## [Qué hacer]
Por favor, transcribe sin cambios, del texto sobre la resurrección que aparece más abajo, el fragmento que comienza con las palabras que contienen «Pero su respuesta» y termina con «vida es imperecedera.».

## [Texto proporcionado]
....
Pero su respuesta a la muerte es tremenda e inesperada. Con la resurrección, Dios hace reales aquellos versos del Cantar de los Cantares: «es más fuerte el amor que la muerte», y también demuestra que su vida es imperecedera.

El cristianismo ha leído este salmo como un presagio de la resurrección. Jesús es esa piedra desechada por los arquitectos, él mismo se aplica esta imagen en cierto momento, ante los escribas. Para Dios, no hay piedra —no hay persona— que sea desechable. Él todo lo recoge. Y recoge, especialmente, el amor que se ha dado, y lo transforma en vida eterna.

«Es el Señor quien lo ha hecho, ha sido un milagro patente». No hay mejor veredicto, más escueto y preciso, sobre lo que supone la resurrección de Cristo. Es obra de Dios —que todo lo puede— y es un milagro —no tiene otra explicación, no podemos buscarle razones lógicas ni científicas, simplemente, ha ocurrido—. Pero ese milagro es patente: se ve, se toca, se comprueba. Es evidente y palpable.
....
## [Listado proporcionado]
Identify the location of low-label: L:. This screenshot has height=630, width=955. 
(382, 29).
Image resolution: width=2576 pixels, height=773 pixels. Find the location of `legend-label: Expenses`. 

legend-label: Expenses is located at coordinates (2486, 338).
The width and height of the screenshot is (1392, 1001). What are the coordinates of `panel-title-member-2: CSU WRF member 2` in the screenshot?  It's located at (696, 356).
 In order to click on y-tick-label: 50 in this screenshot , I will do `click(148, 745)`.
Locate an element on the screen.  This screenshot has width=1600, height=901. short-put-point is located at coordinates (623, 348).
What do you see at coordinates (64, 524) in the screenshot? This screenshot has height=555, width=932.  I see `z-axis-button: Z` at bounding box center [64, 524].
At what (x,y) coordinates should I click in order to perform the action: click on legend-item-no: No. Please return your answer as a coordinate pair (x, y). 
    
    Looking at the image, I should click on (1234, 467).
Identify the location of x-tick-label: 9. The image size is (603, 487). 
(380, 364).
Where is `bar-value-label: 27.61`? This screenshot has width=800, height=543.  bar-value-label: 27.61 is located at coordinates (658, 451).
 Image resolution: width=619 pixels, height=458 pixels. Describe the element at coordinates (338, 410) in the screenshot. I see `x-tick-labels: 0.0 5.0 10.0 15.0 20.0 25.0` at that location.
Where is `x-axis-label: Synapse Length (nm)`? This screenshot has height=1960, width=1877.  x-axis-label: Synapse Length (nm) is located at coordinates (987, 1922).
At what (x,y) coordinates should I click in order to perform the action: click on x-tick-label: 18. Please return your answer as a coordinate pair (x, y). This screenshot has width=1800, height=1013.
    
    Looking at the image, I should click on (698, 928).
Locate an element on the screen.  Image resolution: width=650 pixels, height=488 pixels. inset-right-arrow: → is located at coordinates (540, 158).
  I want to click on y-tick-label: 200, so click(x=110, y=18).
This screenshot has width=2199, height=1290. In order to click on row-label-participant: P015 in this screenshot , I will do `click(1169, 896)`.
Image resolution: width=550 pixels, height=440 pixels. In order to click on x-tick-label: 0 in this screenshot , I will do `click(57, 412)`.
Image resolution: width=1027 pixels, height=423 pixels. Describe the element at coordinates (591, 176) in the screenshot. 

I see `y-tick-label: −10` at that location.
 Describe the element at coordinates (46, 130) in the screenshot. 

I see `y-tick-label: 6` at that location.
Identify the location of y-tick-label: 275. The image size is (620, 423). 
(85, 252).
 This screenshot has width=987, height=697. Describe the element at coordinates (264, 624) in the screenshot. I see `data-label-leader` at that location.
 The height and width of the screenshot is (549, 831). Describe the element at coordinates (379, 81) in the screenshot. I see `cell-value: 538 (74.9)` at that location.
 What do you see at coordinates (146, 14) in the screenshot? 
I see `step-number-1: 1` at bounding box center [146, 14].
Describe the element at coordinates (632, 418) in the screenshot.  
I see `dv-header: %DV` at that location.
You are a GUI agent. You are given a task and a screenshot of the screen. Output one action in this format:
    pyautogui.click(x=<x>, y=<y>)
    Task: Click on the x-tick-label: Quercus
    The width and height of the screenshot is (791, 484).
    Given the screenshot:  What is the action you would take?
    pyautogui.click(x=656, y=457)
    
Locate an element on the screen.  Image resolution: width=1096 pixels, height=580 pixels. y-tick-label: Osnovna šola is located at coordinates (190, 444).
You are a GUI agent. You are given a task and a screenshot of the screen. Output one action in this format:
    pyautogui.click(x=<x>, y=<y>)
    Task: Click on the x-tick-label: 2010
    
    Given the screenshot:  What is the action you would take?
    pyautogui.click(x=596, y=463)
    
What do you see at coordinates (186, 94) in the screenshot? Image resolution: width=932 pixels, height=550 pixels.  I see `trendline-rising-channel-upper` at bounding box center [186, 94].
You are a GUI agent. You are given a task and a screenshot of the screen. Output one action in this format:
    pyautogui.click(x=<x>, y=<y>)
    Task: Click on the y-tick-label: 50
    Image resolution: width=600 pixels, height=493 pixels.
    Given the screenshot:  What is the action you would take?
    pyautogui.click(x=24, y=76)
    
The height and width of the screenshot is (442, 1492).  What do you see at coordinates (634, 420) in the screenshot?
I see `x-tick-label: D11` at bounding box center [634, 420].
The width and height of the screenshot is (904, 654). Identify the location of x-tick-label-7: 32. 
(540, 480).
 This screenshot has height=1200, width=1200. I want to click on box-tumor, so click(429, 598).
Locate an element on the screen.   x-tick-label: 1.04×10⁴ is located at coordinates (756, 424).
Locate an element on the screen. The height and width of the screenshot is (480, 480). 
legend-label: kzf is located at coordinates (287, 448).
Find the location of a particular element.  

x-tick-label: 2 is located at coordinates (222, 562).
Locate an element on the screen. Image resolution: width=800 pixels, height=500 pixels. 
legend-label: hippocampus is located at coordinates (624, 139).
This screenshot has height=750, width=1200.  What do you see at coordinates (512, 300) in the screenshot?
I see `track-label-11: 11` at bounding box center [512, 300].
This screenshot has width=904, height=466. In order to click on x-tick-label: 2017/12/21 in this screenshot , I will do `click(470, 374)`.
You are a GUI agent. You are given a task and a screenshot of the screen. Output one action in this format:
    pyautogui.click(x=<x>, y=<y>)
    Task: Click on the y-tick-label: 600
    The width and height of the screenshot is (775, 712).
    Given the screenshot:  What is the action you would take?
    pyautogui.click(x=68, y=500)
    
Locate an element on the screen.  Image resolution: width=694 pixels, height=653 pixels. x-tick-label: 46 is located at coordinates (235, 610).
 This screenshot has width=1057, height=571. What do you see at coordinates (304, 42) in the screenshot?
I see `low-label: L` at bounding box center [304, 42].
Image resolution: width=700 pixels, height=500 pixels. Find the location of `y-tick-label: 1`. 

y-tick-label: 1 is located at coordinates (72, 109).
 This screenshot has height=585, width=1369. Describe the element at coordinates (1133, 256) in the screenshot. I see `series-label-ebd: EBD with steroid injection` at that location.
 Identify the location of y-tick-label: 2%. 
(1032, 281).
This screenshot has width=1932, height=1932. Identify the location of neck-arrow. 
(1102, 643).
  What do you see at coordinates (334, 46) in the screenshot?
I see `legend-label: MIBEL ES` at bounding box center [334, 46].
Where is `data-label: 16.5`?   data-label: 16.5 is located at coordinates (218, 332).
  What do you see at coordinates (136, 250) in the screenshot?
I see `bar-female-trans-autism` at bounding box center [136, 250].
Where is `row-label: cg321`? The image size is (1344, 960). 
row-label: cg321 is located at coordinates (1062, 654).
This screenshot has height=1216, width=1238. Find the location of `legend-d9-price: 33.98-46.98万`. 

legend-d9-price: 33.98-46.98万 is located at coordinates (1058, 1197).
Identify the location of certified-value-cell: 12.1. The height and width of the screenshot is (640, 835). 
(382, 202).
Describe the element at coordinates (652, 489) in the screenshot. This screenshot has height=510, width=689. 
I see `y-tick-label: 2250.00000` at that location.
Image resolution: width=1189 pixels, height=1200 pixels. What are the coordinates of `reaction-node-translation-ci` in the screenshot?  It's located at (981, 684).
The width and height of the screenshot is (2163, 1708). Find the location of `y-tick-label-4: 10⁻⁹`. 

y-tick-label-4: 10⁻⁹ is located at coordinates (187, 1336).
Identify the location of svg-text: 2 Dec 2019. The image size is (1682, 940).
....
## [Resultado de la tarea]
Pero su respuesta a la muerte es tremenda e inesperada. Con la resurrección, Dios hace reales aquellos versos del Cantar de los Cantares: «es más fuerte el amor que la muerte», y también demuestra que su vida es imperecedera.